# [udev] nommer mes mounts iscsi

## PabOu

Bonjour,

Nous possédons en datacenter un système de serveurs en lames. Le châssis propose directement un KVM réseau. C'est très pratique et ça nous évite de tirer des dizaines de câbles vers notre Avocent :-) Sur l'une de ces lames, se trouve une gentoo avec des mounts iSCSI (sur un san opensolaris, en zfs, quel bonheur :-P). Le problème est que le KVM du châssis inclus également des lecteurs cd virtuels (usb) que l'on ne peut pas ignorer... Et au niveau d'udev, cela provoque un conflit de dénomination. Il faut absolument que le mount nfs ait toujours le même nom dans /dev car ceci est codé dans d'autres fichiers de config.

J'ai adapté les scripts iSCSI au démarrage pour monter directement le iSCSI  Si la machine boote avec le KVM (et cd-rom virtuel USB), /dev/sdc est le disque usb et /dev/sdd est le mount iSCSI. Mais si le kvm est associé à une autre lame lors du boot, le lecteur cd virtuel n'est pas pris en compte et le mount iSCSI obtient /dev/sdc au lieu de sdd.

J'ai cherché quelle règle UDEV mettre pour que le mount iscsi ait toujours le même nom (/dev/sdd ou mieux si possible /dev/mon-mount-iscsi) mais je n'arrive pas à trouver la bonne ligne à mettre dans mes rules :(

Peut-être auriez-vous une piste ?

Merci d'avance pour vos réponses :-)

----------

## kernelsensei

Salut,

on pourrait voir quelques rules udev que tu as déjà tenté ?

Tu as réussi à obtenir les informations sur tes devices avec udevadm ?

----------

## PabOu

Ceci peut probablement aider...

```
Host: scsi15 Channel: 00 Id: 00 Lun: 00

  Vendor: SUN      Model: SOLARIS          Rev: 1   

  Type:   Direct-Access                    ANSI  SCSI revision: 05
```

Je ne trouve que le Vendor et le Model, pas d'autres informations pour me baser dessus... Pourtant ce sera nécessaire si je mets un second mount iSCSI, pour pouvoir les distinguer (et avec deux noms différents dans /dev)... Bien que ceci pourrait se régler facilement avec l'ordre de mount dans mon script.

----------

## kernelsensei

avec udevadm tu peux tenter ceci

```
# udevadm info -a -n /dev/tondevice
```

----------

## PabOu

 *kernelsensei wrote:*   

> on pourrait voir quelques rules udev que tu as déjà tenté ?

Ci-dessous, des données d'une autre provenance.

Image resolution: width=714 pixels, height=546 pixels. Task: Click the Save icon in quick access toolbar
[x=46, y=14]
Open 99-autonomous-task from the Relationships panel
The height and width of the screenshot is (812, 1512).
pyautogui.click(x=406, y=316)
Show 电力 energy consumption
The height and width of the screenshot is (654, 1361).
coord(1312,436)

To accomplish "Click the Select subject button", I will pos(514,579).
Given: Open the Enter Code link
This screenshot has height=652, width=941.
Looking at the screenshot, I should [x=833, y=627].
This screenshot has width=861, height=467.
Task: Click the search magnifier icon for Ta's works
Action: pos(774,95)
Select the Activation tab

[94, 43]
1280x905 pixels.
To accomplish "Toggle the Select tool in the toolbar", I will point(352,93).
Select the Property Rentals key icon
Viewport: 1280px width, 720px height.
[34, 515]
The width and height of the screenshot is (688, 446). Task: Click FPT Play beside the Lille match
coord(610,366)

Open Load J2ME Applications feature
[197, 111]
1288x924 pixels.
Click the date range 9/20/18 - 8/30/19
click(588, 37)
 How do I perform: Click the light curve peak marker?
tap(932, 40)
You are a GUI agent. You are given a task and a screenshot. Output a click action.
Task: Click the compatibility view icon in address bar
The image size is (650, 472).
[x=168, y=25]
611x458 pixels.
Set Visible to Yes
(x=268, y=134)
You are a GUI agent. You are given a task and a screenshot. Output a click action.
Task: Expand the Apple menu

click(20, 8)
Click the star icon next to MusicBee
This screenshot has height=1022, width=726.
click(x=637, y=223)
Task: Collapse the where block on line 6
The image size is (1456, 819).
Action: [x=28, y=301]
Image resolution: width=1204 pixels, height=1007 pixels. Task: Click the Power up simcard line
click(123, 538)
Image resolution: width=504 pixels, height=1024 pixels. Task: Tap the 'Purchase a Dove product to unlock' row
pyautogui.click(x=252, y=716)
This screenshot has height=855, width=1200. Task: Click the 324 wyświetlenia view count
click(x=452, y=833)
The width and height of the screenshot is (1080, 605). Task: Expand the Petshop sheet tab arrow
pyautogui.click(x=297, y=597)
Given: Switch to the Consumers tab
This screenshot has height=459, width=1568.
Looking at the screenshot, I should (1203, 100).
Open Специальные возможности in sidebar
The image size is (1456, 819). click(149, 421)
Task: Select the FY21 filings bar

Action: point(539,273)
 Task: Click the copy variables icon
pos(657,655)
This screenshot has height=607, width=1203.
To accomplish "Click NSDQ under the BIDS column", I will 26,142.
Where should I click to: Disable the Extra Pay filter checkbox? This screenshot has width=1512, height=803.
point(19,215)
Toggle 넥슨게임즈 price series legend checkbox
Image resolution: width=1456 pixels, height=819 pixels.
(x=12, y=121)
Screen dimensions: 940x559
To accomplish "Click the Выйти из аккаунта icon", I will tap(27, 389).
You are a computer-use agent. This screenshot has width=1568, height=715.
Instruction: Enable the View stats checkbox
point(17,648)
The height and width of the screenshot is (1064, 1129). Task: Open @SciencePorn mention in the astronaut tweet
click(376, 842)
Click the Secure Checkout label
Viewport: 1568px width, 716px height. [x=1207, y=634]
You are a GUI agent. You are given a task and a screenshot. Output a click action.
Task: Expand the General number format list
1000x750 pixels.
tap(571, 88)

 J'ai essayé plein de trucs, voici ma dernière ligne :

```
SUBSYSTEM="block", SUBSYSTEM="scsi", SYSFS{vendor}=="SUN", SYSFS{model}=="SOLARIS", KERNEL=="sd*", NAME=="%k", PROGRAM="/lib/udev/getlun.sh $id" SYMLINK+="iscsi_%c%n"
```

avec /lib/udev/getlun.sh qui comprend ceci :

```
#!/bin/bash

echo $1 | awk -F":" '{print $NF}'
```

 *kernelsensei wrote:*   

> Tu as réussi à obtenir les informations sur tes devices avec udevadm ?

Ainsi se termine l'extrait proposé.